Students and faculty gathered in the Amherst Room at the University of Massachusetts Monday afternoon for a panel-led discussion on diversity within social movements and to outline critiques of the Women’s March on Washington.
The event was part of the “Engaging Democracy, Exchanging Ideas” series, was co-sponsored by the University of Massachusetts College of Social and Behavioral Sciences and the On Protest Working Group. It was led by six panelists who shared personal experiences, analysis of the march and suggestions moving forward for a national movement.
Linda Tropp, a professor of social psychology, started off the panel by speaking on the research she conducted on women who attended the march.
“I found that many people were just protesting for the first time,” Tropp said.
Out of the 347 respondents in her study, 97 percent self-identified as female while 91 percent self-identified as white. From these respondents, Tropp found that women who participated in the Women’s march were motivated by multiple reasons, from the right to have an abortion to racial injustices.
Whitney Battle-Baptiste, associate professor of anthropology, said she did not attend the march herself, but that her lack of participation in the march does not make her any less of a woman. She said people need to understand black women have already been “marching, fighting, screaming and yelling” about the injustices in our country.
Laura Briggs, professor and chair of the women, gender and Sexuality Studies program said as someone who organized a national march in 1987, the organization of the Women’s March on Washington was much different than her own experience.
“People didn’t mobilize because of the demands,” Briggs said. “The march did not have politics except those that people brought with them.”
Briggs explained the importance of organizers laying the groundwork for mobilization by having face-to-face conversations.
Sanjiv Gupta, associate professor of sociology, said that though the mobilization had certain problems or flaws, the event was “a heroic achievement.” She applauded the speed at which the movement quickly materialized.
Looking forward, Gupta said as academics and intellectuals continue this movement to help ordinary people, they must work across disciplines.
Anna Branch, associate professor of sociology, said women attending the march were overwhelmingly Hillary Clinton supporters and for many this was their first time protesting in the streets.
Branch said the march needed to do a better job of recognizing multiple kinds of women, calling the Women’s March on Washington the “white liberal class advantaged march.”
She said the movement cannot ignore marginalized communities and their platform.
Angelica Bernal, assistant professor of political science, spoke from her own experience as a Latina, immigrant, mother of a child with disabilities and as a person with undocumented family members.
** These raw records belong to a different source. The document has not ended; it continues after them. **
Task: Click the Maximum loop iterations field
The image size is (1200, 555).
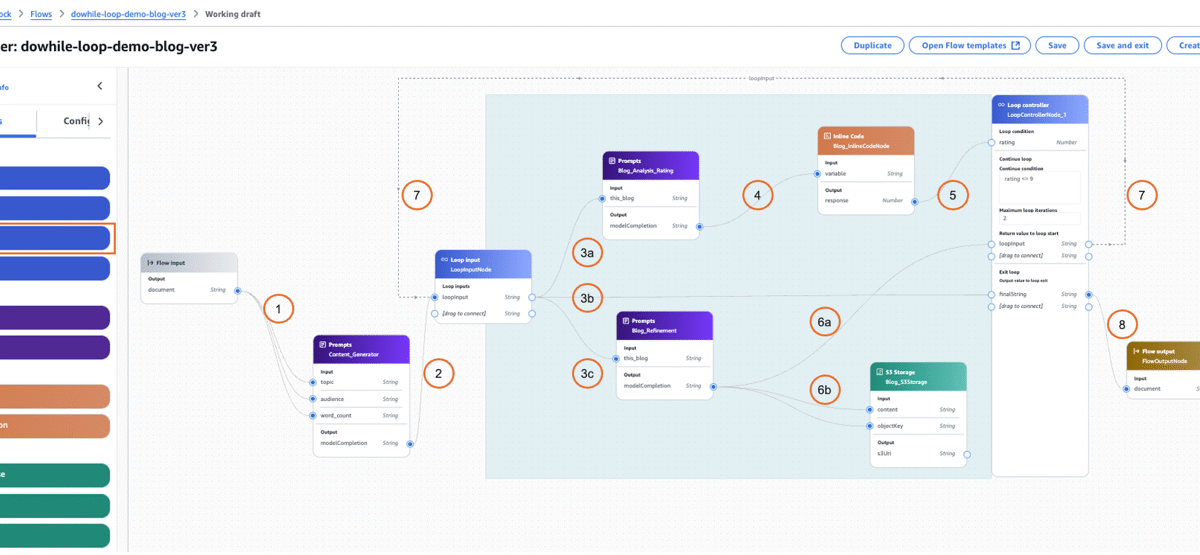Action: (1039, 218)
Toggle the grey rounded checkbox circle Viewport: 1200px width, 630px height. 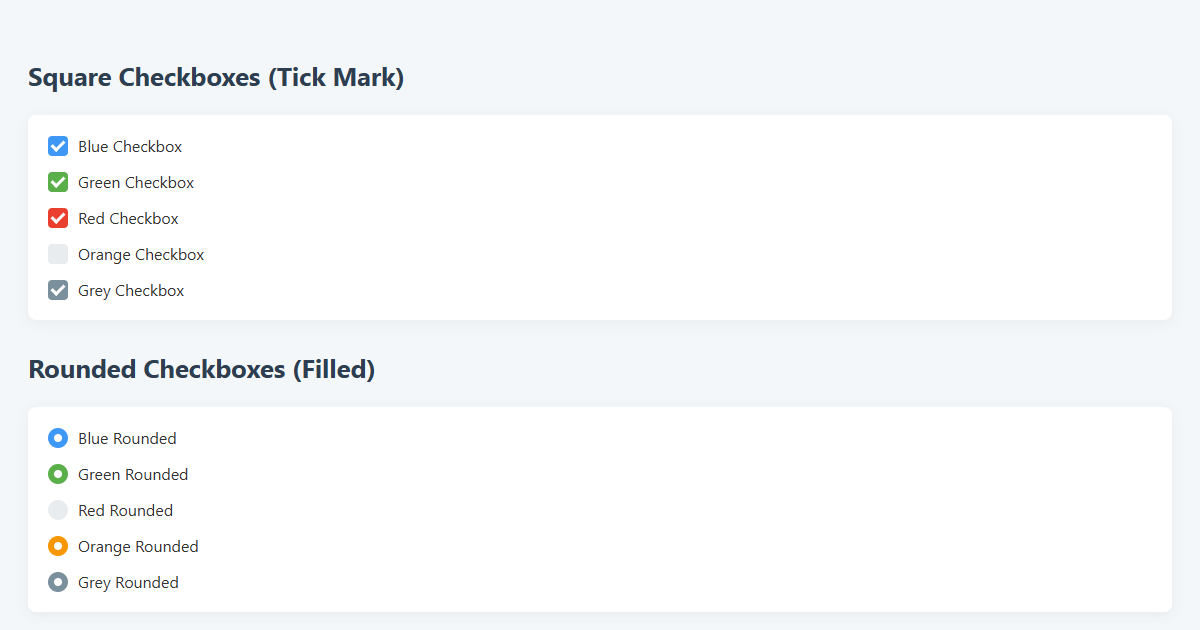(58, 583)
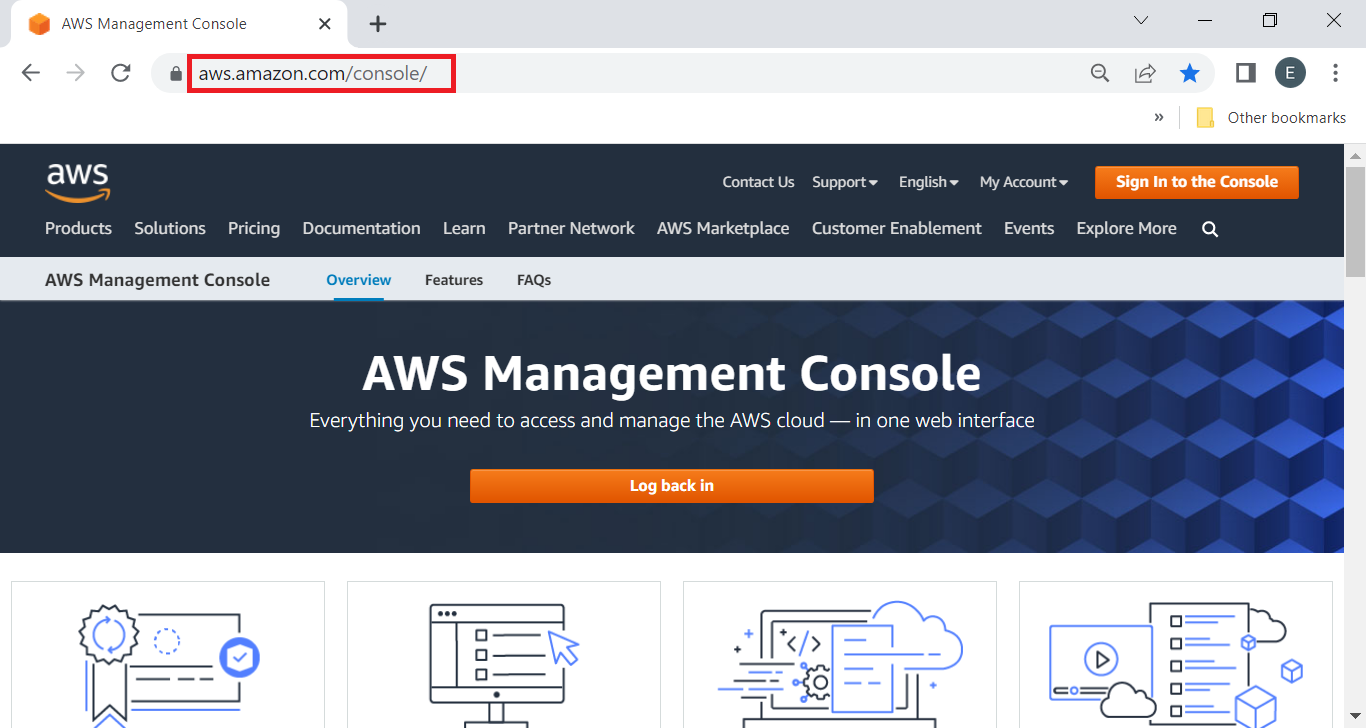Screen dimensions: 1366x728
Task: Click the bookmark star icon
Action: [x=1189, y=73]
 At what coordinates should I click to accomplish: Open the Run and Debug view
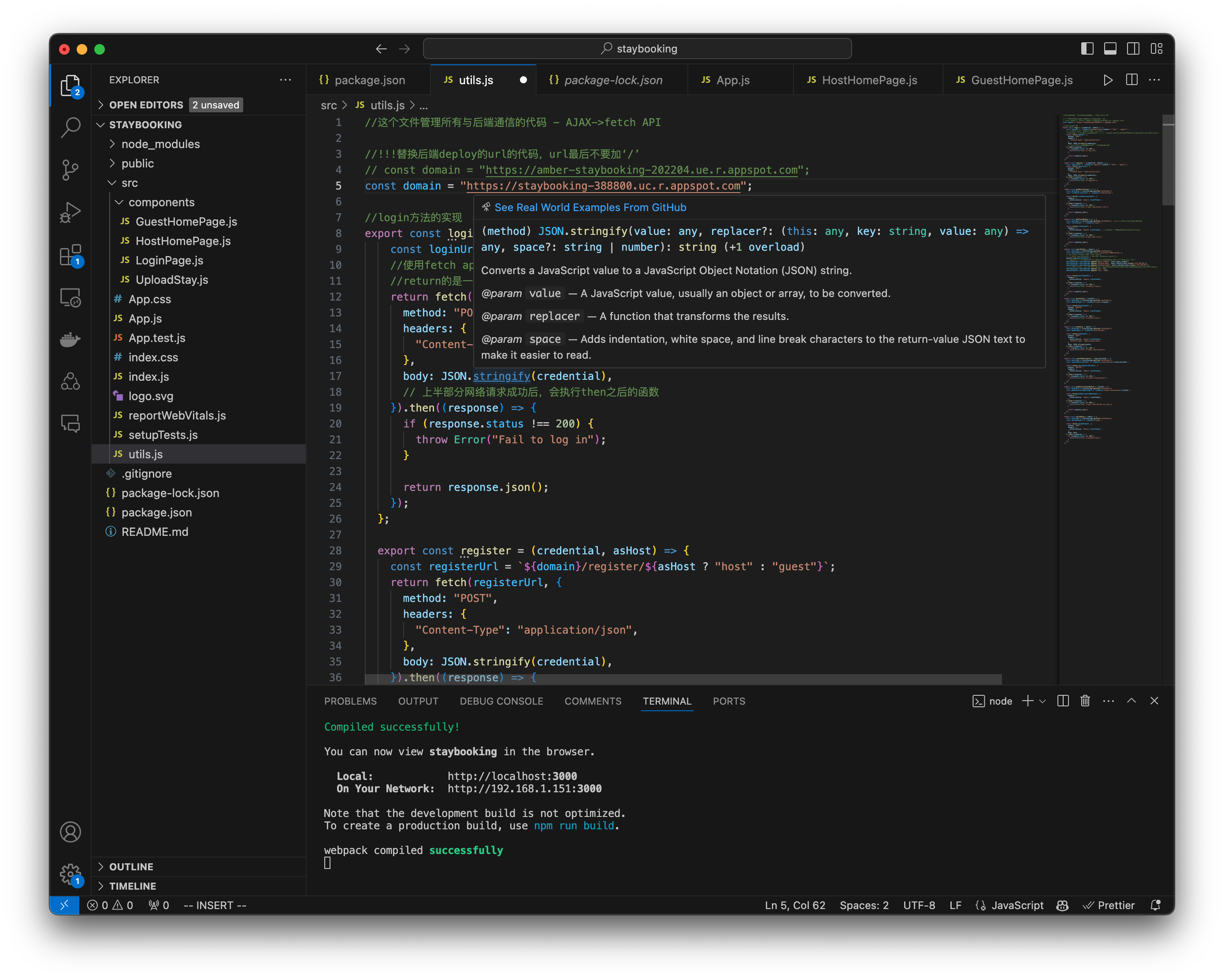click(70, 212)
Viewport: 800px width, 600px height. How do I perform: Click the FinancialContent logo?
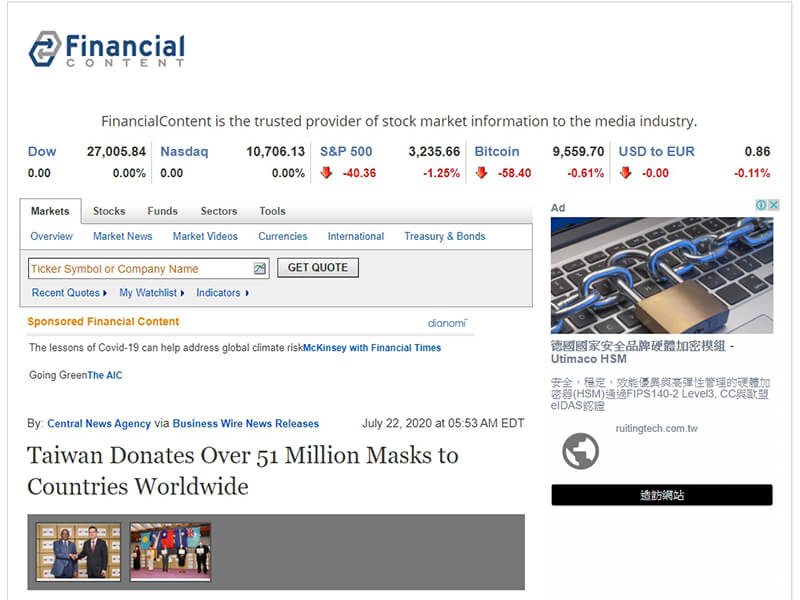tap(107, 49)
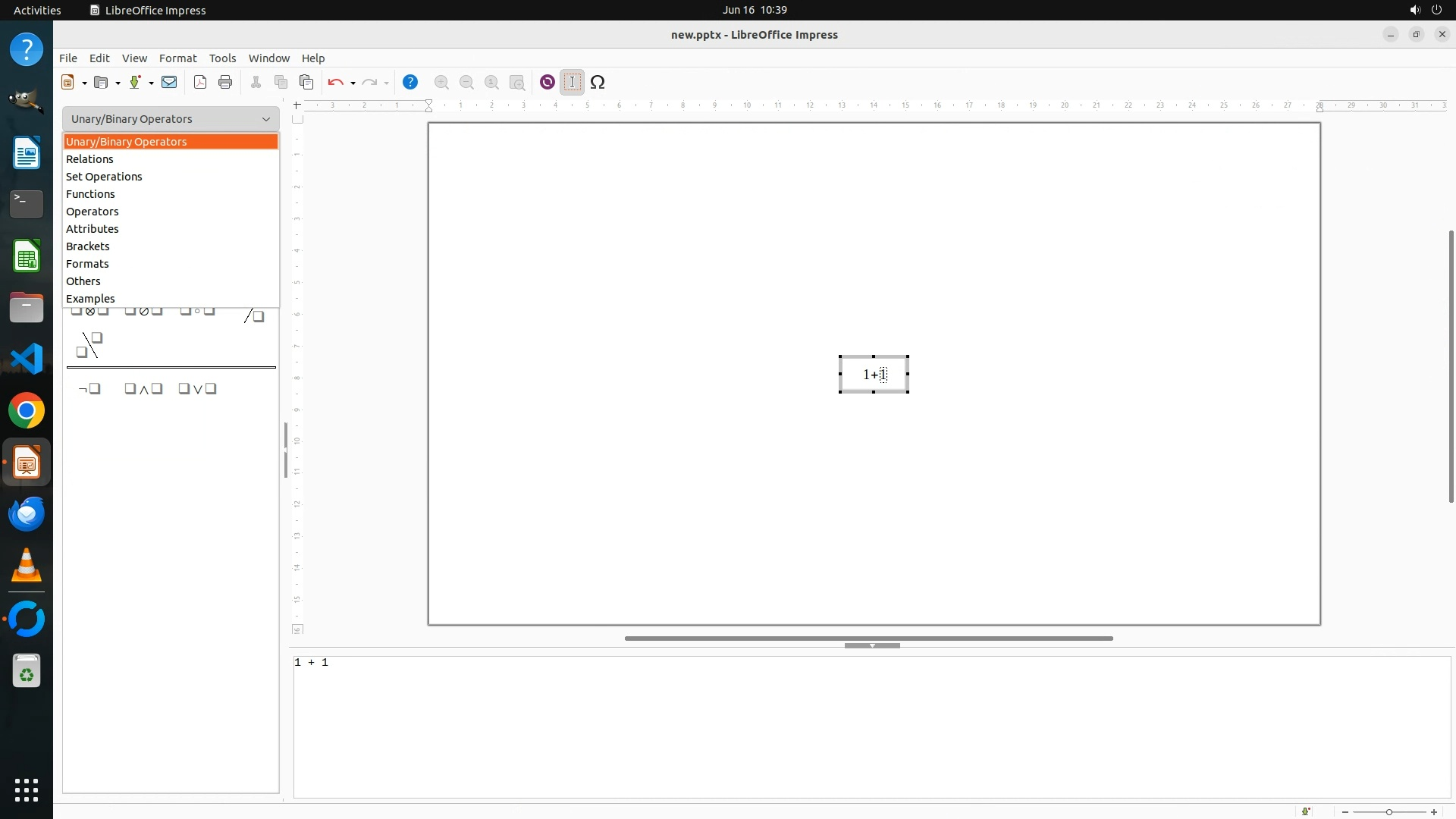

“Our critiques of the march are important,” Bernal said.
Bernal said the virtual Women’s March, or the Disability March, allowed women with disabilities to upload pictures of themselves online and post why they wanted to march in order to participate in the marches happening in Washington and across the globe.
Alix Olson, a graduate political science student at UMass, critiqued the march for being transgender exclusionary. She said the pink pussy hats that “[equate] feminism with vaginas and uteruses” are not inclusive to all types of women.
Olsen said in order to discuss framework moving forward, organizers must acknowledge the work already started in the past, such as Occupy Wall Street, the Black Lives Matter movement and the campaign #SayHerName.
“It is clear that a resistance to a Trumpian kind of world does not begin with the 2016 election,” Olsen said.
“It showed that there is a lot contention in the movement and within those who are observing the movement… which I imagined, but it was nice to see them able to talk about it in a good atmosphere like this,” said Cole Coccitto, a junior political science major.
Arianna Lewis, a legal studies major, said she hoped someone would discuss the inherent ableism of the Women’s March and was glad to hear Bernal do so.
“I feel like a lot of conversations that I have heard about the Women’s March are either ‘this is the greatest thing that has ever happened’ or ‘no this is awful’ and I feel there is room for both of those perspectives in the conversation,” Lewis said. “I think they definitely have to all get expressed to some capacity in order to figure out how to move forward with organizational programs like this.”